C’est donc de son père que le petit marquis apprit tout ce qu’un propriétaire d’esclaves, bon chrétien et conscient de ses responsabilités, devait savoir.

On lui enseigna qu’en Égypte les prisonniers de guerre étaient, dans l’Ancien Empire, esclaves des pharaons, employés dans les mines et les carrières ; qu’à Babylone l’esclave appartenait à son maître qui le faisait tatouer, tondre et l’obligeait à porter au cou une tablette distinctive. Le Babylonien avait des droits sur les enfants de ses esclaves, il était indemnisé en cas de mort accidentelle d’un de ceux-ci, mais l’esclave pouvait acheter sa liberté en se constituant un pécule ou en empruntant au temple la somme nécessaire à son émancipation. La loi interdisait de disperser les familles serves. Adrien expliqua encore à son fils que chez les Hittites la personnalité juridique de l’esclave était reconnue, mais que son insubordination était sévèrement châtiée. Que chez les Hébreux les débiteurs insolvables étaient réduits en esclavage, pour une durée maximale de six ans ; que chez les Grecs et les Romains la guerre fournissait, avec les prisonniers, main-d’œuvre et domesticité serviles.

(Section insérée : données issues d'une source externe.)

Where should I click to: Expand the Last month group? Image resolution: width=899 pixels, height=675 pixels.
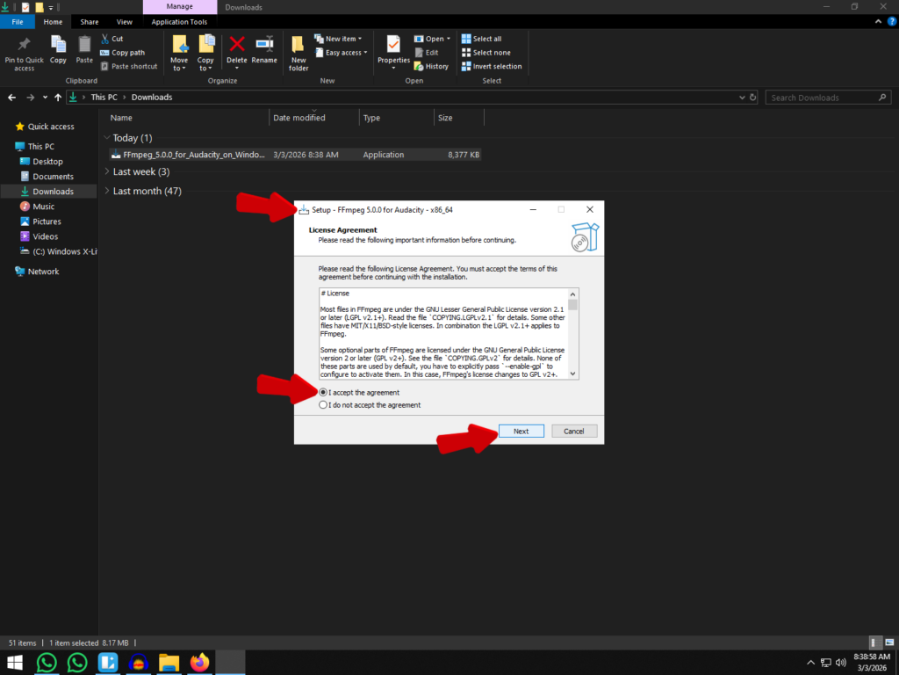pos(146,191)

Puis le marquis cita Aristote – « L’esclave est un instrument animé, fait pour exécuter ce que le maître commande » – qui reconnaissait l’esclavage comme un « rapport naturel » supposant la participation au moins passive de l’esclave aux volontés du maître.

Si le philosophe ajoutait : « Il peut arriver que des âmes d’esclaves habitent des corps d’hommes libres et inversement », ne proclamait-il pas aussi : « L’utilité des animaux privés et celle des esclaves sont à peu près les mêmes. Les uns comme les autres nous aident, par le secours de leurs forces corporelles, à satisfaire les besoins de l’existence. » Enfin, M. de Damvilliers fit appel aux maîtres spirituels. À saint Paul qui s’était prononcé pour « l’esclavage doux » de type patriarcal ; à saint Augustin admettant que l’esclavage est « une punition imposée aux pécheurs » ; à saint Thomas affirmant que les relations de maître à esclave se situent en dehors des rapports de justice et que l’esclave est un bien privé. Puis le planteur prit sur un rayon de la bibliothèque De Re rustica, de Caton, et lut à son fils, attentif comme un chevalier à la veille de l’adoubement, les considérations sur le travail et la nourriture des esclaves : « Cinq livres de pain depuis l’instant où les esclaves commencent à bêcher jusqu’à maturité des figues. Pour le reste, la ration sera réduite à quatre livres. »

Il termina par un commentaire du « Code noir », promulgué en France par une ordonnance de mars 1685, qui fixait ainsi les châtiments à appliquer aux esclaves : « À la première évasion, si celle-ci dure plus d’un mois, oreilles coupées et marquage à la fleur de lis ; à la deuxième évasion : jarret coupé ; à la troisième : mise à mort. »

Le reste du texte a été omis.